Trucks head north on Heber City's Main Street.
Grace Doerfler / KPCW
Trucks head north on Heber City's Main Street.

Heber residents and business owners gathered to discuss the western bypass with representatives from the Utah Department of Transportation Thursday, March 28.

About 30 members of the Community Alliance for Main Street came together to hear the latest from UDOT about Heber bypass plans and share feedback with the agency.

The western bypass road has been in the works for decades. It’s intended to pull highway traffic, especially semi-trucks, away from Heber’s Main Street.

Craig Hancock, UDOT’s project manager for the region, said travel time in some areas could more than double by 2050 if no bypass is built.

Without intervention, drive times along the roughly five-mile stretch between River Road and the junction of US 40 and US 189 could increase to almost 20 minutes, and congestion could multiply.

“We used 500 North as our study point for this particular measure,” he said. “If you’re seeing about 375 feet of queuing at that intersection… we see that growing to about 13,100 [feet], which is a pretty big number – almost 2.5 miles of queuing at that intersection.”

He showed residents what traffic would be like with each of the five possible bypass routes UDOT is considering: three intersect with U.S. 40 just north of downtown, and two go through the North Fields to intersect at River Road.

“There is one kind of big caveat to that: the data that we use comes from what we call our travel demand model,” he said. “This is a model that’s developed by MAG.”

That’s the Mountainlands Association of Governments, a regional planning organization.

Hancock said UDOT can’t move forward until MAG makes significant updates to its traffic study.
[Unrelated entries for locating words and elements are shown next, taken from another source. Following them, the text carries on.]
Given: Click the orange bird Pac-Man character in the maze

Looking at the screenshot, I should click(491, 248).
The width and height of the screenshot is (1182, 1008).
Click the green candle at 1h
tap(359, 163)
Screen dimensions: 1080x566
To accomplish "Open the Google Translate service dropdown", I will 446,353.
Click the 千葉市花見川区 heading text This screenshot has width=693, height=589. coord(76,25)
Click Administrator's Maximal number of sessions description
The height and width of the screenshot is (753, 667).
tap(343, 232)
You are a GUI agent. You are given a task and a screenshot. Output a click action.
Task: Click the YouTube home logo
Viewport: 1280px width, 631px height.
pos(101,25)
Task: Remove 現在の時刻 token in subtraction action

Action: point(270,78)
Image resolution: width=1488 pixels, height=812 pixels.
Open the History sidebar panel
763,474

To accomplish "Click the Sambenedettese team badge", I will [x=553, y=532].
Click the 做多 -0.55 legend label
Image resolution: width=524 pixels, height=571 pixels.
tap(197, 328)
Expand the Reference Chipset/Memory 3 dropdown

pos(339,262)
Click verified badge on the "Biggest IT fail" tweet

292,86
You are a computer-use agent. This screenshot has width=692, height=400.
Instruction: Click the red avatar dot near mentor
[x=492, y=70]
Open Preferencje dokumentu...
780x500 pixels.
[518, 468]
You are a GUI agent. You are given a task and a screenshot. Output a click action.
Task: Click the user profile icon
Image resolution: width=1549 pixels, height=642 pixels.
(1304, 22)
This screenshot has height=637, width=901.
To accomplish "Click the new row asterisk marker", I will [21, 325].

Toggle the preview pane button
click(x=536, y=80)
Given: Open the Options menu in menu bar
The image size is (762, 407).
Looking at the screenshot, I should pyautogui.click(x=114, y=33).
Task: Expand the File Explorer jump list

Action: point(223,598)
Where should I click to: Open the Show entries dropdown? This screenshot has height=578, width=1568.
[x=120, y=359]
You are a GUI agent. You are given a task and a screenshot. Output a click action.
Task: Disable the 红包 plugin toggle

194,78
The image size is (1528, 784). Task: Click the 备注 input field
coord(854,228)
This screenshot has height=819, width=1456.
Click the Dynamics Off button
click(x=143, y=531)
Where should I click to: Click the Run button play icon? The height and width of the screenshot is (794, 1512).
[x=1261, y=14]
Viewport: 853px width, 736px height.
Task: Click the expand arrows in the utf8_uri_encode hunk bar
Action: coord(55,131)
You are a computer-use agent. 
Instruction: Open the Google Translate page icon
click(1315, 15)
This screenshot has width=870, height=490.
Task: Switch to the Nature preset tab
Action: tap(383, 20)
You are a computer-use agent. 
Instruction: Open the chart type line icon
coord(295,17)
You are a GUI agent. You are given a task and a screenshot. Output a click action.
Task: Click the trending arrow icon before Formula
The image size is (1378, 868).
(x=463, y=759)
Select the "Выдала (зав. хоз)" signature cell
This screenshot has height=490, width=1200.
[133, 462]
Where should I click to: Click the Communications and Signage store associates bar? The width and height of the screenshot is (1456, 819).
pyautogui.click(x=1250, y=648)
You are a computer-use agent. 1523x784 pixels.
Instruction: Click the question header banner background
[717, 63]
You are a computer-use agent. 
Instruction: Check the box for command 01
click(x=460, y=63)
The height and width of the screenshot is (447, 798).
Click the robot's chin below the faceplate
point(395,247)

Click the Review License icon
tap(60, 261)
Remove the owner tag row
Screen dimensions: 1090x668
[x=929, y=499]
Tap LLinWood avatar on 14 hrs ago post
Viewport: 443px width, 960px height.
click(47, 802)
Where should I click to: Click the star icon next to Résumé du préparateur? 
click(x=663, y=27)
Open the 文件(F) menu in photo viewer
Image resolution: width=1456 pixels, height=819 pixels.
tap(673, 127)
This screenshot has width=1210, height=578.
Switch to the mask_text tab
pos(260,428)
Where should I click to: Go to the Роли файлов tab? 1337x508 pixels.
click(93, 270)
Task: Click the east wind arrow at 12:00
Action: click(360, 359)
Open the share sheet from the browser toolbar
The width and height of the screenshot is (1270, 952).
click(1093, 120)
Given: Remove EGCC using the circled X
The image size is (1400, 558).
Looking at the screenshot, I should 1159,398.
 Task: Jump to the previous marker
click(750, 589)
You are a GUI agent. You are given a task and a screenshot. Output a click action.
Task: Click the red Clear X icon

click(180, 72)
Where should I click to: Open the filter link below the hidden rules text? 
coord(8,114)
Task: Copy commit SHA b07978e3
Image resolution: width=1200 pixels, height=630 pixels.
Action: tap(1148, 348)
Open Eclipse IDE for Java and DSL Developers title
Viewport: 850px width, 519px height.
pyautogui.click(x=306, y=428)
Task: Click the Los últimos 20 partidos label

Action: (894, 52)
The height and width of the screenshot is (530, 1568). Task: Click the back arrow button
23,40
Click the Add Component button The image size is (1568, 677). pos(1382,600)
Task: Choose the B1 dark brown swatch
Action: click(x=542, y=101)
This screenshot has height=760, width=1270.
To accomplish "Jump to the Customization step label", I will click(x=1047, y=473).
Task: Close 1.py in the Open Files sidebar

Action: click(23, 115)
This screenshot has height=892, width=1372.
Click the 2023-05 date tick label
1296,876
Once those changes are released later this spring, UDOT will look at the updated route possibilities and likely make some adjustments, especially to the routes that reconnect with U.S. 40 farther south.

UDOT released five options in June 2022, and locals previously expected to hear a final decision this spring. But now, UDOT said it can’t promise an announcement this year.

Heber resident Rachel Kahler asked regional communications director Wyatt Woolley about the timeline.

“But will UDOT provide a recommended route by the end of the year?” she asked.

“I can’t commit to that,” he said. “What I will say is this: as soon as we know that we have a direction, we know where we’re going, we will get that information out to the community as quick as we can.”

UDOT also needs to assess the impact of a large swath of the North Fields approved for a conservation easement earlier in March. Hancock said the department doesn’t yet have answers about how UDOT’s plans will be affected by federal funding used for the easement.

Mike Johnston, a Heber City councilmember who also owns a business on Main Street, expressed frustration with how long the process is taking.

“Can we get a schedule of when we’re going to figure out those answers?” he asked. “Because we can’t kick all of these questions down the road forever. It’s becoming time-critical.”

When pressed on the timeline, Woolley gave residents a five- to 10-year estimate for when the bypass could be complete.

“Best case scenario, right about five [years], I would say, and I’m just throwing this out there,” he said. “I’d say worst case is right before the Olympics.”

Hancock said the Heber Valley bypass road is among UDOT’s list of top priorities as it plans for an anticipated 2034 Olympic games.